The fallout from these accusations includes the Institute of American Indian Arts renaming its Sherman Alexie Scholarship as the MFA Alumni Scholarship. The blog Native Americans in Children's Literature has deleted or modified all references to Alexie.[21] In February 2018 it was reported that the American Library Association, which had just awarded Alexie its Carnegie Medal for You Don't Have to Say You Love Me: A Memoir,[22] was reconsidering, and in March it was confirmed that Alexie had declined the award and was postponing the publication of a paperback version of the memoir.[23] The American Indian Library Association rescinded its 2008 Best Young Adult Book Award from Alexie for The Absolutely True Diary of a Part-Time Indian, "to send an unequivocal message that Alexie's actions are unacceptable."[24]
Career
Alexie published his first collection of poetry, The Business of Fancydancing: Stories and Poems, in 1992 through Hanging Loose Press.[10][25] With that success, Alexie stopped drinking and quit school just three credits short of a degree. However, in 1995, he was awarded an honorary bachelor's degree from Washington State University.[13]

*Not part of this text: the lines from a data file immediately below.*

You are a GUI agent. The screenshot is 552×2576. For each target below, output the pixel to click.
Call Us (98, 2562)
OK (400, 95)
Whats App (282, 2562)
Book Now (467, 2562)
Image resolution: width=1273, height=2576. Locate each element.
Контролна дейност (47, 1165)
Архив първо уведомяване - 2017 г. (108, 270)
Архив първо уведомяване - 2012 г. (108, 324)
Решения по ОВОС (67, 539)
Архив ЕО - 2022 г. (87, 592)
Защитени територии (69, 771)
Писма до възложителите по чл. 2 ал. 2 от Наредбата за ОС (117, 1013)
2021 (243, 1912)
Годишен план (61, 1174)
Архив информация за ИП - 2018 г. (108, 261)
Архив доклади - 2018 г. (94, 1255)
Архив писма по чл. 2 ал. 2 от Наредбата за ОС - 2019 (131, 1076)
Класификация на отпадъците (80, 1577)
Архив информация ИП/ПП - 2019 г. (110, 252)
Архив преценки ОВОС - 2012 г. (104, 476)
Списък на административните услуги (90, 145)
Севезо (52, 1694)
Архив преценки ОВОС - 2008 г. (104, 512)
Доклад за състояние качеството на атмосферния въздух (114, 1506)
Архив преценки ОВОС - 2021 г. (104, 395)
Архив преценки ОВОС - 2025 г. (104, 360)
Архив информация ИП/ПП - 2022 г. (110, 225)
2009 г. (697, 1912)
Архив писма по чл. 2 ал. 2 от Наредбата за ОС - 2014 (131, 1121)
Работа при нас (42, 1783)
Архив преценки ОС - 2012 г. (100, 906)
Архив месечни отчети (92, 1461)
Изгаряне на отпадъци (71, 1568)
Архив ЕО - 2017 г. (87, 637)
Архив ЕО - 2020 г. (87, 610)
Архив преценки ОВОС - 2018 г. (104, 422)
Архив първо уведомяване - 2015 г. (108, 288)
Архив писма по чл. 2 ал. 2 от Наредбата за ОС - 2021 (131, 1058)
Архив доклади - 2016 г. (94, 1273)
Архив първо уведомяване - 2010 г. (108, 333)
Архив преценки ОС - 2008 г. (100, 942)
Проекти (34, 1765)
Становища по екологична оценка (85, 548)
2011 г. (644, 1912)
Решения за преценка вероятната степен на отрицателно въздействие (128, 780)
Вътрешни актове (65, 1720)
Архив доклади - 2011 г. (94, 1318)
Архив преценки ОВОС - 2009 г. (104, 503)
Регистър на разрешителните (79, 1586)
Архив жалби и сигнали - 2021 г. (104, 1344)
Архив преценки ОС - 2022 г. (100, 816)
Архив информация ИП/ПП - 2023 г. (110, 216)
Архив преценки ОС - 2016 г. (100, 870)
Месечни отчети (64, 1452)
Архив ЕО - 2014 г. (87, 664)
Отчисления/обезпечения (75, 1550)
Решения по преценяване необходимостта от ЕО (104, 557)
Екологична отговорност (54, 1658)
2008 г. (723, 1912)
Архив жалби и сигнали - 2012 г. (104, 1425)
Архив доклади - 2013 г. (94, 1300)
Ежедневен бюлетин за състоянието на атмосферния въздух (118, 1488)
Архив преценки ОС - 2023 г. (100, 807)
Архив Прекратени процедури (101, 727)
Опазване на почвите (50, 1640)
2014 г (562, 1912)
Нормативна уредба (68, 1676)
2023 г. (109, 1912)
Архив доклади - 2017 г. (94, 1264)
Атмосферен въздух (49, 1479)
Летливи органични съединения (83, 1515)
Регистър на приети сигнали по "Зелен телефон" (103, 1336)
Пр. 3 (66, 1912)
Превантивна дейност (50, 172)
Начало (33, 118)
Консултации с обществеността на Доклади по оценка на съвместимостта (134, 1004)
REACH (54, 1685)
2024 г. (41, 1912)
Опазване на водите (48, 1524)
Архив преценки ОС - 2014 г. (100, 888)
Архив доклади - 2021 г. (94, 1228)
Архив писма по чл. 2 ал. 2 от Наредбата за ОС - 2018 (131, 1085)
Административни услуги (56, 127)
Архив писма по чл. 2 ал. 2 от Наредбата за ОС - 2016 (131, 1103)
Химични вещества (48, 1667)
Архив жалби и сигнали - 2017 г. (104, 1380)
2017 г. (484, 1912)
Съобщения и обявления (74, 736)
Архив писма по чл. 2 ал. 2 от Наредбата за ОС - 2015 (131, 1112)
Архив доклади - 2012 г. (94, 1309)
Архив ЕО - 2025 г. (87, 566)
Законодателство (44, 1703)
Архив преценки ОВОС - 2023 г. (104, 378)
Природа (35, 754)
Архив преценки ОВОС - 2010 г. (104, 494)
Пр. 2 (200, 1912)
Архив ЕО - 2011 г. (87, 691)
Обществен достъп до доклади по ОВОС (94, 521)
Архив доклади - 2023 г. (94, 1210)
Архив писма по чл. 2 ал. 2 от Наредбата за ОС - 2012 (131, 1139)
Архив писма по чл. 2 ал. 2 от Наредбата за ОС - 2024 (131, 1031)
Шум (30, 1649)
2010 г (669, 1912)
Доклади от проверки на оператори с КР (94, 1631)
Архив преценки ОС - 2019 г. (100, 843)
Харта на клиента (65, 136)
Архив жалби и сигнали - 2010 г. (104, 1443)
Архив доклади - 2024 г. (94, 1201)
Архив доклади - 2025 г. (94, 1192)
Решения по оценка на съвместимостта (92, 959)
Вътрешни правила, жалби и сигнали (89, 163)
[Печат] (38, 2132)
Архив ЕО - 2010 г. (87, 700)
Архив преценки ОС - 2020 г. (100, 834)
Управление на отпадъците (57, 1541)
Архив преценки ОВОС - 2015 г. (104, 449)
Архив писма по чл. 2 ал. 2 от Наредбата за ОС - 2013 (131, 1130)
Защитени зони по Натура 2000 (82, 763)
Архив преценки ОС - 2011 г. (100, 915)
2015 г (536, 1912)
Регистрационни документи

In 2005, Alexie became a founding board member of Longhouse Media, a non-profit organization that is committed to teaching filmmaking skills to Native American youth and using media for cultural expression and social change. Alexie has long supported youth programs and initiatives dedicated to supporting at-risk Native youth.[26]
Literary works
Alexie's stories have been included in several short story anthologies, including The Best American Short Stories 2004, edited by Lorrie Moore; and Pushcart Prize XXIX of the Small Presses. Additionally, a number of his pieces have been published in various literary magazines and journals, as well as online publications.
Themes
Alexie's poetry, short stories, and novels explore themes of despair, poverty, violence, and alcoholism in the lives of Native American people, both on and off the reservation. They are lightened by wit and humor.[15] According to Sarah A. Quirk from the Dictionary of Library Biography, Alexie asks three questions across all of his works: "What does it mean to live as an Indian in this time? What does it mean to be an Indian man? Finally, what does it mean to live on an Indian reservation?"[10] The protagonists in most of his literary works exhibit a constant struggle with themselves and their own sense of powerlessness in white American society.[15]
Poetry
Within a year of graduating from college, Alexie received the Washington State Arts Commission Poetry Fellowship and the National Endowment for the Arts Poetry Fellowship.[27] His career began with the publishing of his first two collections of poetry in 1992, entitled, I Would Steal Horses and The Business of Fancydancing.[10] In these poems, Alexie uses humor to express the struggles of contemporary Indians on reservations. Common themes include alcoholism, poverty, and racism.[10] Although he uses humor to express his feelings, the underlying message is very serious. Alexie was awarded The Chad Walsh Poetry Prize by the Beloit Poetry Journal in 1995.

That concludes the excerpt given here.